**WHAT YOU SHOULD DO:** Return every one of the records below line for line, changing nothing.

* start *

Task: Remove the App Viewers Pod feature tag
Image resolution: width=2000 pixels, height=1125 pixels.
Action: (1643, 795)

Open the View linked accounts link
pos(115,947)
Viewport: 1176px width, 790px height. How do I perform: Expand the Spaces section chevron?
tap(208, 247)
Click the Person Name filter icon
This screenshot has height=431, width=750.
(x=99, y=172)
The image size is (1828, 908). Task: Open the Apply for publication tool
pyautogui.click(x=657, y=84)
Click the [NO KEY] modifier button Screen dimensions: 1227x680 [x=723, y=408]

* end *

**THE REPLY:**
Task: Remove the App Viewers Pod feature tag
Image resolution: width=2000 pixels, height=1125 pixels.
Action: (1643, 795)

Open the View linked accounts link
pos(115,947)
Viewport: 1176px width, 790px height. How do I perform: Expand the Spaces section chevron?
tap(208, 247)
Click the Person Name filter icon
This screenshot has height=431, width=750.
(x=99, y=172)
The image size is (1828, 908). Task: Open the Apply for publication tool
pyautogui.click(x=657, y=84)
Click the [NO KEY] modifier button Screen dimensions: 1227x680 [x=723, y=408]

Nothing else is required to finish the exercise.